> **Task**: Return the following entries exactly, word for word.

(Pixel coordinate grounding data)
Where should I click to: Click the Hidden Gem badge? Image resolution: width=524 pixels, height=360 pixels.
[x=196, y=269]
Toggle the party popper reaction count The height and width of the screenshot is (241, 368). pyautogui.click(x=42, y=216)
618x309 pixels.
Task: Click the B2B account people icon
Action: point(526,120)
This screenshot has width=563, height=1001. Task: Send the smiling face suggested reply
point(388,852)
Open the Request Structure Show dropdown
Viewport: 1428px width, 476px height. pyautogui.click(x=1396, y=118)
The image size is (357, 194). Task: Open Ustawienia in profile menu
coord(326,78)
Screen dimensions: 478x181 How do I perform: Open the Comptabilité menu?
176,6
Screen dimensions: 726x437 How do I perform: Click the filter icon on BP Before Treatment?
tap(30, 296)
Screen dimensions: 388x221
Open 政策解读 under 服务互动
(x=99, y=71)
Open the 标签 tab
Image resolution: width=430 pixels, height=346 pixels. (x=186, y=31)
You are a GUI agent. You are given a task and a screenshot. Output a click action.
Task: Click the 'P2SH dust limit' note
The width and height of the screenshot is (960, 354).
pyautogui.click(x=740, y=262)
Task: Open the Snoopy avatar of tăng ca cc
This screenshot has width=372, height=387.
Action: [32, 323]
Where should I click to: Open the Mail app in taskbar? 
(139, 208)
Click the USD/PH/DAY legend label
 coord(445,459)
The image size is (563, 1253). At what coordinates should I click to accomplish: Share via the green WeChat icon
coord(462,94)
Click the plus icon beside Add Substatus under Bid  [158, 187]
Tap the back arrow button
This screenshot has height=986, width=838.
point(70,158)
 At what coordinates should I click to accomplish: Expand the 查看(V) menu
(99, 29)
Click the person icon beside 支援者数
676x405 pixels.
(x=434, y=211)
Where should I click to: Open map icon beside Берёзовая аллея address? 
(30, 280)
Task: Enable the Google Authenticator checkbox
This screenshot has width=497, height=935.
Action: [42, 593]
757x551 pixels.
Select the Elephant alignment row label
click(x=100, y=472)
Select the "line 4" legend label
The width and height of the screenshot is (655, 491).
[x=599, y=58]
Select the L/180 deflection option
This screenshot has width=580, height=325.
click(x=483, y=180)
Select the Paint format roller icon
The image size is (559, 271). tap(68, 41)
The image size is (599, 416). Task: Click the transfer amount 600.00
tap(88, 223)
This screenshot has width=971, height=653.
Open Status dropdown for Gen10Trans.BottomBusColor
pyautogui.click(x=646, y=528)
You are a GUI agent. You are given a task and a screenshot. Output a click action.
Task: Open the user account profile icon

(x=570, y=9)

> **Answer to this problem**:
Where should I click to: Click the Hidden Gem badge? Image resolution: width=524 pixels, height=360 pixels.
[x=196, y=269]
Toggle the party popper reaction count The height and width of the screenshot is (241, 368). pyautogui.click(x=42, y=216)
618x309 pixels.
Task: Click the B2B account people icon
Action: point(526,120)
This screenshot has width=563, height=1001. Task: Send the smiling face suggested reply
point(388,852)
Open the Request Structure Show dropdown
Viewport: 1428px width, 476px height. pyautogui.click(x=1396, y=118)
The image size is (357, 194). Task: Open Ustawienia in profile menu
coord(326,78)
Screen dimensions: 478x181 How do I perform: Open the Comptabilité menu?
176,6
Screen dimensions: 726x437 How do I perform: Click the filter icon on BP Before Treatment?
tap(30, 296)
Screen dimensions: 388x221
Open 政策解读 under 服务互动
(x=99, y=71)
Open the 标签 tab
Image resolution: width=430 pixels, height=346 pixels. (x=186, y=31)
You are a GUI agent. You are given a task and a screenshot. Output a click action.
Task: Click the 'P2SH dust limit' note
The width and height of the screenshot is (960, 354).
pyautogui.click(x=740, y=262)
Task: Open the Snoopy avatar of tăng ca cc
This screenshot has width=372, height=387.
Action: [32, 323]
Where should I click to: Open the Mail app in taskbar? 
(139, 208)
Click the USD/PH/DAY legend label
 coord(445,459)
The image size is (563, 1253). At what coordinates should I click to accomplish: Share via the green WeChat icon
coord(462,94)
Click the plus icon beside Add Substatus under Bid  [158, 187]
Tap the back arrow button
This screenshot has height=986, width=838.
point(70,158)
 At what coordinates should I click to accomplish: Expand the 查看(V) menu
(99, 29)
Click the person icon beside 支援者数
676x405 pixels.
(x=434, y=211)
Where should I click to: Open map icon beside Берёзовая аллея address? 
(30, 280)
Task: Enable the Google Authenticator checkbox
This screenshot has width=497, height=935.
Action: [42, 593]
757x551 pixels.
Select the Elephant alignment row label
click(x=100, y=472)
Select the "line 4" legend label
The width and height of the screenshot is (655, 491).
[x=599, y=58]
Select the L/180 deflection option
This screenshot has width=580, height=325.
click(x=483, y=180)
Select the Paint format roller icon
The image size is (559, 271). tap(68, 41)
The image size is (599, 416). Task: Click the transfer amount 600.00
tap(88, 223)
This screenshot has width=971, height=653.
Open Status dropdown for Gen10Trans.BottomBusColor
pyautogui.click(x=646, y=528)
You are a GUI agent. You are given a task and a screenshot. Output a click action.
Task: Open the user account profile icon

(x=570, y=9)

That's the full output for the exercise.